Item position entries:
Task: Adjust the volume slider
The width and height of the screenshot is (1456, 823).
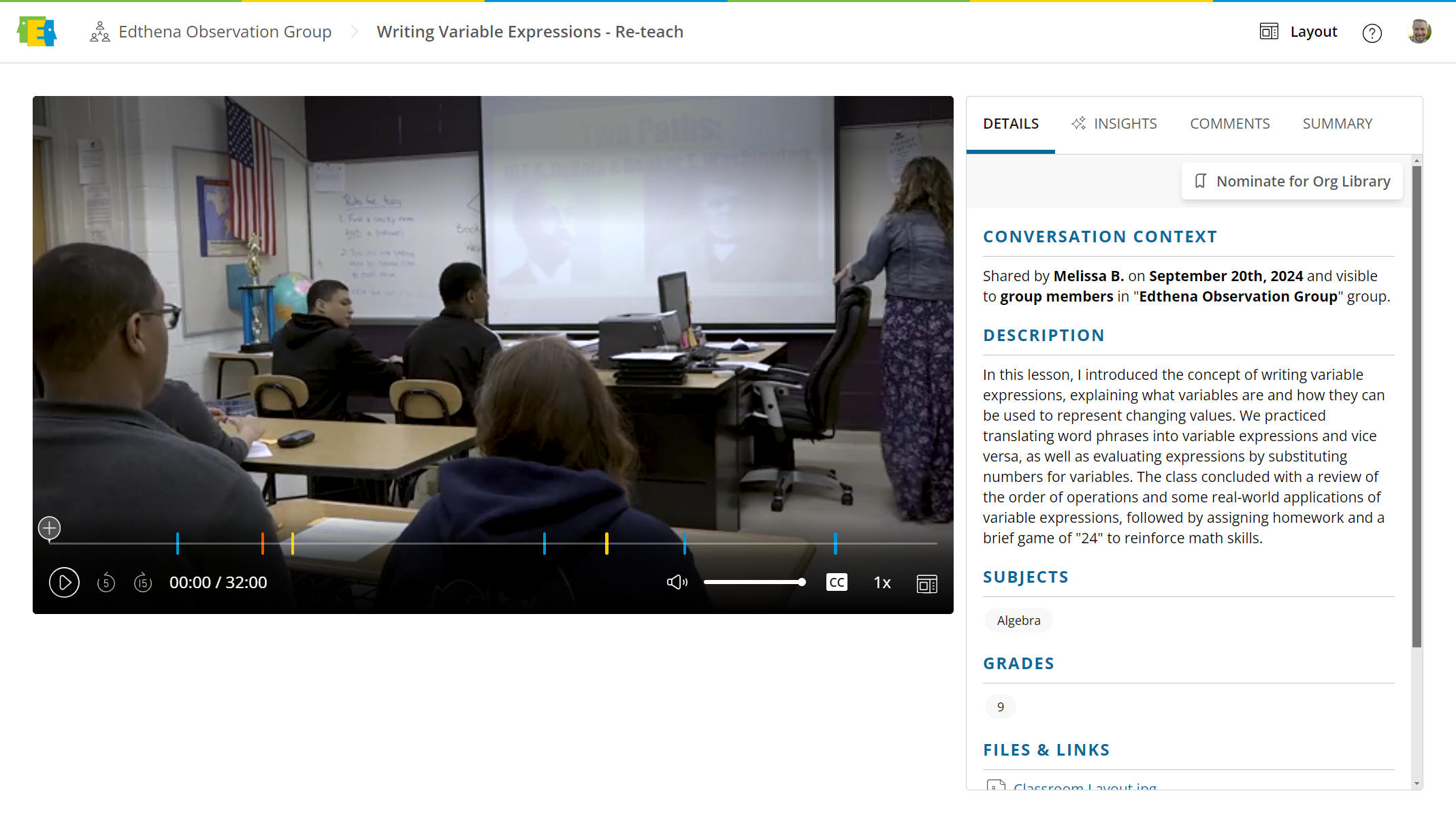Action: coord(754,582)
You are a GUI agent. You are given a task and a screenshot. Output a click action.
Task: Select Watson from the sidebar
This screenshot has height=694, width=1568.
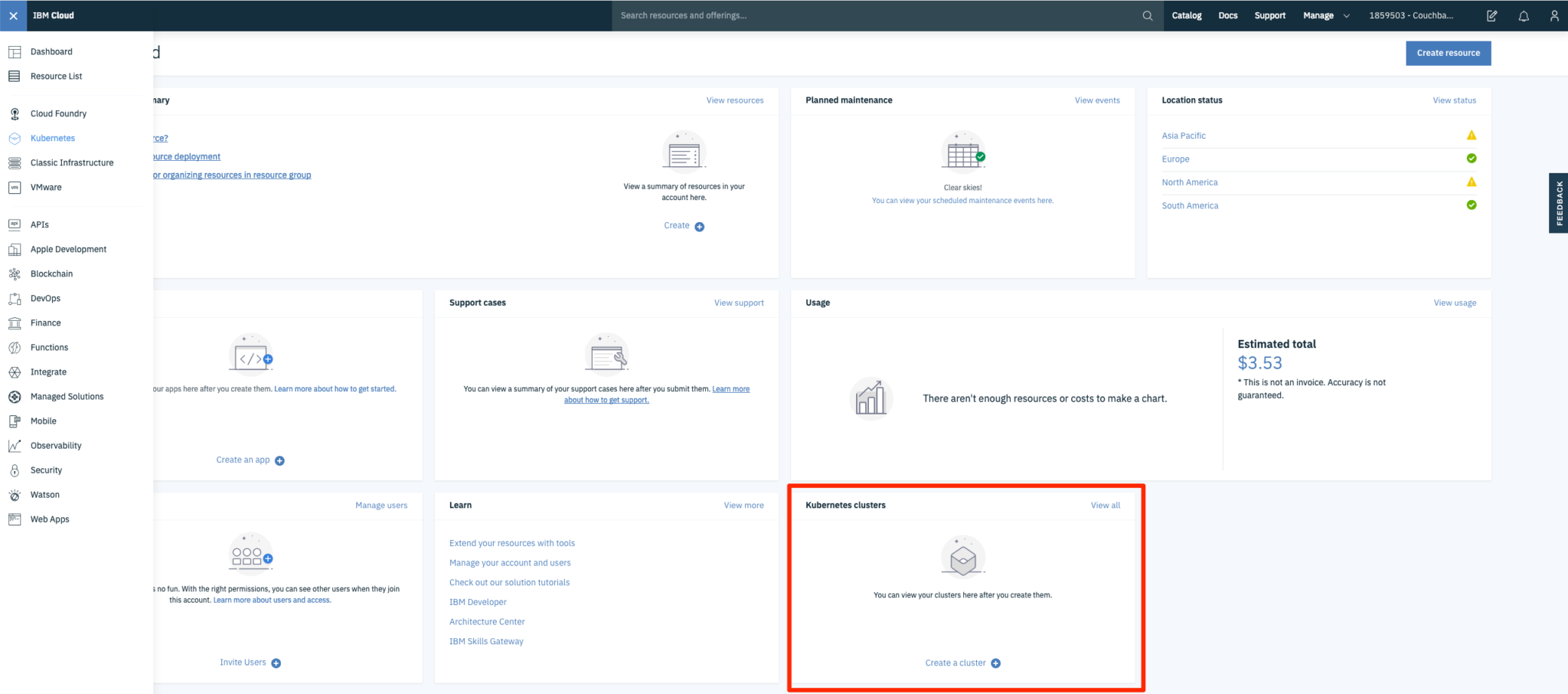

• [What this task involves]:
Recast every line of the material above as a Markdown table with the columns "Row" and "Entry text," skipping blank lines and leaving the pictures out.

• [Task output]:
| Row | Entry text |
|---|---|
| 1 | Task: Adjust the volume slider |
| 2 | The width and height of the screenshot is (1456, 823). |
| 3 | Action: coord(754,582) |
| 4 | You are a GUI agent. You are given a task and a screenshot. Output a click action. |
| 5 | Task: Select Watson from the sidebar |
| 6 | This screenshot has height=694, width=1568. |